*How to complete this task*: Whenever an image turns up, omit it and return the remaining data exactly.

Saved entries
☆ ☆ ☆

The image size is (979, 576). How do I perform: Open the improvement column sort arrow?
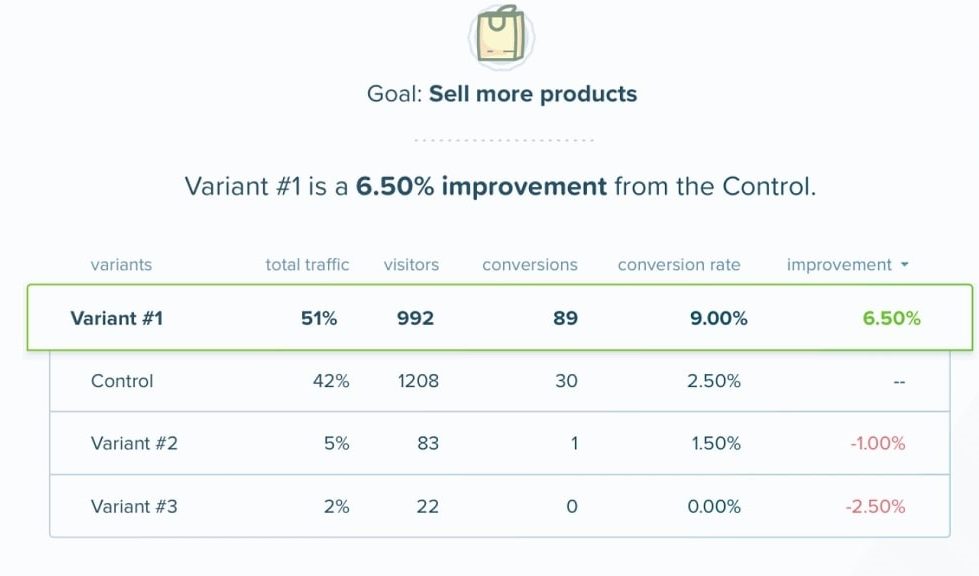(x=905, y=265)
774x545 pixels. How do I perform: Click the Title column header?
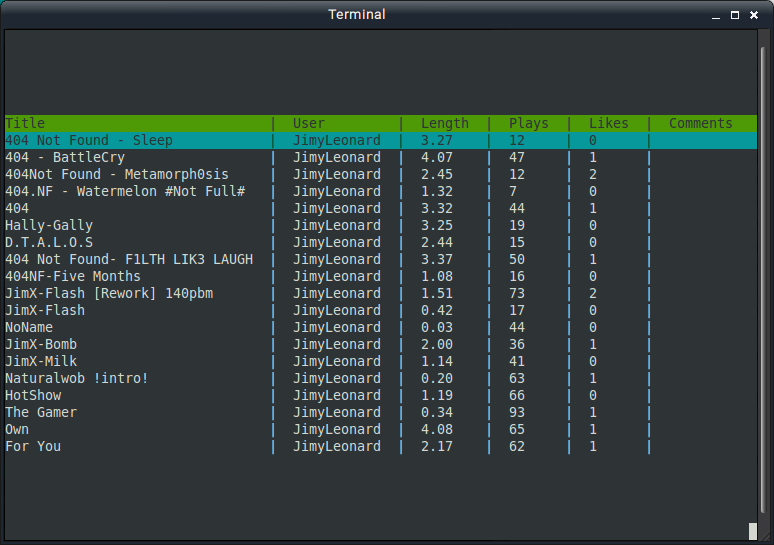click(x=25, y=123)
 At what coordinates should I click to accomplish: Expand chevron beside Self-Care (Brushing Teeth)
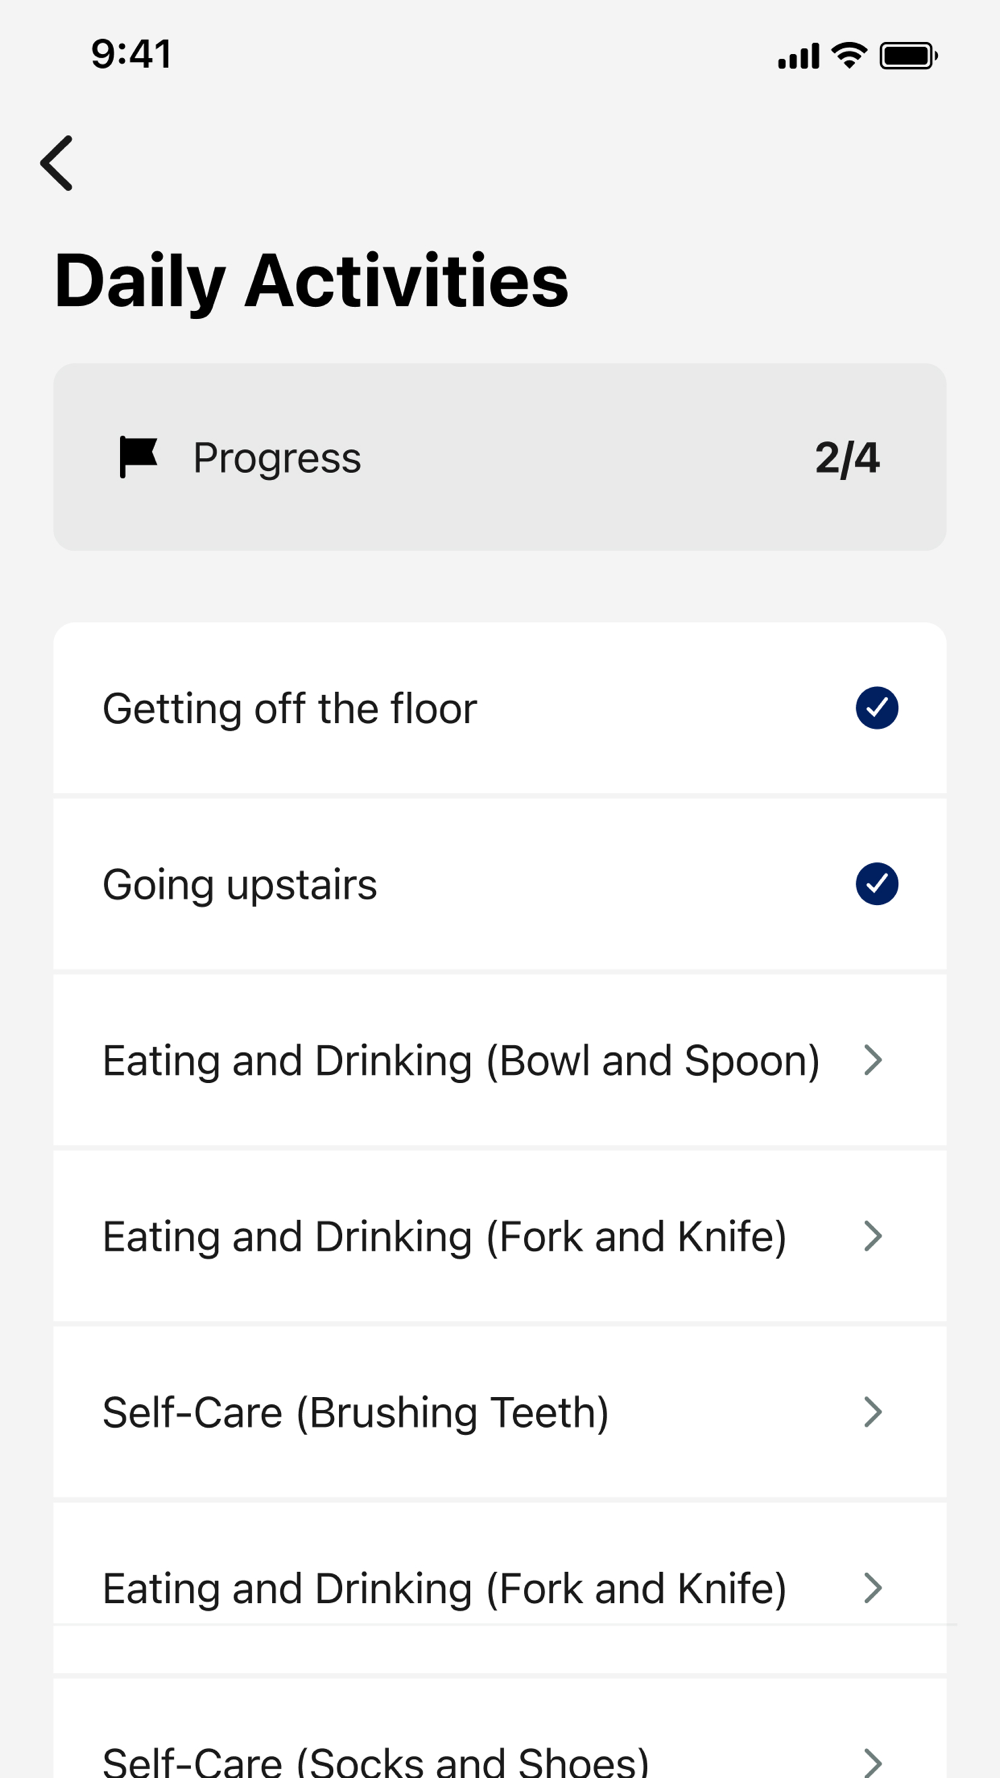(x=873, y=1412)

☆ ☆ ☆

*Result of the exercise*:
The image size is (979, 576). How do I perform: Open the improvement column sort arrow?
(x=905, y=265)
774x545 pixels. How do I perform: Click the Title column header?
click(x=25, y=123)
 At what coordinates should I click to accomplish: Expand chevron beside Self-Care (Brushing Teeth)
(x=873, y=1412)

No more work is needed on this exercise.